91Ó°ÊÓ

First, we need to find the length of the pendulum. It is possible to get the length by utilizing the information given: When the pendulum passes through the equilibrium point, it has maximum kinetic energy, and when it is at its maximum displacement (amplitude), it has maximum potential energy. By using the conservation of energy principle, we have: \(E_{k}=E_{p}\) \(\frac{1}{2} m v^{2}=mgh\) where \(m\) is the mass of the pendulum bob, \(v\) is the initial velocity, \(g\) is the acceleration due to gravity (approximately \(9.8 \mathrm{m/s^{2}}\)), and \(h\) is the height of the pendulum bob at its maximum displacement. Note that the mass of the bob (m) cancels out. Since \(A = 0.20 m\) and we assume the amplitude is small, then \(h \approx \frac{1}{2}A\).
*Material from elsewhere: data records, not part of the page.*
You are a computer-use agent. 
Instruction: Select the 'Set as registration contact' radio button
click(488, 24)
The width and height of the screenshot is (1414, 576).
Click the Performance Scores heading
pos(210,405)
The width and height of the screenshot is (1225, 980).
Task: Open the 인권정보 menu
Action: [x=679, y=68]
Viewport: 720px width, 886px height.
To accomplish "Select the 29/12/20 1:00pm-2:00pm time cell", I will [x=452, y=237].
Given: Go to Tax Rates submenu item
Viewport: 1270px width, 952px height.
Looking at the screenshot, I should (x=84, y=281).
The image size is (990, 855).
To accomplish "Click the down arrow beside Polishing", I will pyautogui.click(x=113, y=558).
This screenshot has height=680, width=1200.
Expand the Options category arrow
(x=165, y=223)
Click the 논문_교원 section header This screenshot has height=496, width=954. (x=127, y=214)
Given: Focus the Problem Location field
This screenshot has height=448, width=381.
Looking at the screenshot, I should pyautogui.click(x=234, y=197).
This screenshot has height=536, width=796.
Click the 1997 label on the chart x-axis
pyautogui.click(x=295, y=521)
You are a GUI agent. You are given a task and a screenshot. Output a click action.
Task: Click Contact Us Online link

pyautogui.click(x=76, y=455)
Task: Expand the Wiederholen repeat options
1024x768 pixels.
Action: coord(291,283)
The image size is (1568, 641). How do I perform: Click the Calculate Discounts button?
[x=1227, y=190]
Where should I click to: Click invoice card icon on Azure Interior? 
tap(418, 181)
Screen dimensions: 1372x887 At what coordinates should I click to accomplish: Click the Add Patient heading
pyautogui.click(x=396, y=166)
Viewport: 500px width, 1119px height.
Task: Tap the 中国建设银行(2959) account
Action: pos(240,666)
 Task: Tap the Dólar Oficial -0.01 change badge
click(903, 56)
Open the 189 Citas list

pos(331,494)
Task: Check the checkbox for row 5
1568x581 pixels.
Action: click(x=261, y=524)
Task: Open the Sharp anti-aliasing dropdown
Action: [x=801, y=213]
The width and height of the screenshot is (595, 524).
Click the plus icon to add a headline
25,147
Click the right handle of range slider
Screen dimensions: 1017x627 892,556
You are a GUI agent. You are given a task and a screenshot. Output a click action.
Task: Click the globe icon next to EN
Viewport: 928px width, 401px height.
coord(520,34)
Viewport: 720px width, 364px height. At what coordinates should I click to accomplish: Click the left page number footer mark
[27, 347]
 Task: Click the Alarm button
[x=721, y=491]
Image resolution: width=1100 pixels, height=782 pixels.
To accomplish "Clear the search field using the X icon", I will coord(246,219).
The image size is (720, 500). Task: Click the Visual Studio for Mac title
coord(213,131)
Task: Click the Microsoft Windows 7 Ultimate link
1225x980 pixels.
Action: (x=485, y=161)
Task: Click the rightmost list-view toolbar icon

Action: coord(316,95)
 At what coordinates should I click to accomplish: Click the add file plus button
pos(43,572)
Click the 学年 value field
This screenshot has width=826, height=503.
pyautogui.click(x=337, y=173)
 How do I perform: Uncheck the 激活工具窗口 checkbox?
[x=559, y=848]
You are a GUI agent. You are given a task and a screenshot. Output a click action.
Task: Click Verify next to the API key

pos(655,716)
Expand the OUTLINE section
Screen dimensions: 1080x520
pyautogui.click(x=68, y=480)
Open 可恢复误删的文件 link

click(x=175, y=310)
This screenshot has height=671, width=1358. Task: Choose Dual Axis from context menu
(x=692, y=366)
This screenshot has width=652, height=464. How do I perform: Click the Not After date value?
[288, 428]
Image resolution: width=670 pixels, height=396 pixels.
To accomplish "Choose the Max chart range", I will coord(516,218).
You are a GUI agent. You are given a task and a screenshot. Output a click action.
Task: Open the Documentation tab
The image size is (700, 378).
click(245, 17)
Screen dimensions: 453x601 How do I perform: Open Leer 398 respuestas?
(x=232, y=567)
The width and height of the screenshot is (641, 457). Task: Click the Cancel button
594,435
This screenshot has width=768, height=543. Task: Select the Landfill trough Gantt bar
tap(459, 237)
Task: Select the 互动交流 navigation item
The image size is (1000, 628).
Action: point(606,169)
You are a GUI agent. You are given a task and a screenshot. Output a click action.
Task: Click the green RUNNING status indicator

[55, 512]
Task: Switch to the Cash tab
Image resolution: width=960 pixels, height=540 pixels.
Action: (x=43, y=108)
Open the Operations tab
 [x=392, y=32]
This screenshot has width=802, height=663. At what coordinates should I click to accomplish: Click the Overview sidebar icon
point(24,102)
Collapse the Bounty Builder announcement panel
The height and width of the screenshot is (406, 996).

Therefore, \(\frac{1}{2} v^{2}=g(\frac{1}{2}A)\) Now, we can solve the equation to find the length \(L\) of the pendulum: \(L = \frac{h}{\sin{\theta}} \approx \frac{A}{\theta}\), \(\theta = \sin^{-1}(\frac{2h}{A})\)

To find the period T, we can use the formula for the period of a small-angle oscillation: \(T=2\pi\sqrt{\frac{L}{g}}\) Now, we have all the required information to calculate T.

Substitute the values of velocity and amplitude into the equation for the length of pendulum and then use the length to find the period: \(v=0.50 \mathrm{m/s}\), \(A=0.20\mathrm{m}\) From step 1: \(\frac{1}{2} (0.50 \mathrm{m/s})^{2} = 9.8\mathrm{m/s^{2}}(\frac{1}{2}h)\) The result gives \(h = 0.01276\mathrm{m}\). Now find \(\theta\): \(\theta = \sin^{-1}(\frac{2 \times 0.01276\mathrm{m}}{0.20\mathrm{m}})\) which gives \(\theta \approx 0.1275 \, \text{rad}\). Now we can find the length \(L\): \(L \approx \frac{0.20\mathrm{m}}{0.1275} = 1.569\mathrm{m}\) Finally, calculate the period T using the formula from step 2: \(T=2\pi\sqrt{\frac{1.569\mathrm{m}}{9.8\mathrm{m/s^{2}}}}\) This gives us: \(T\approx 2.53\,\text{s}\) So the period \(T\) of the pendulum is approximately \(2.53\) seconds.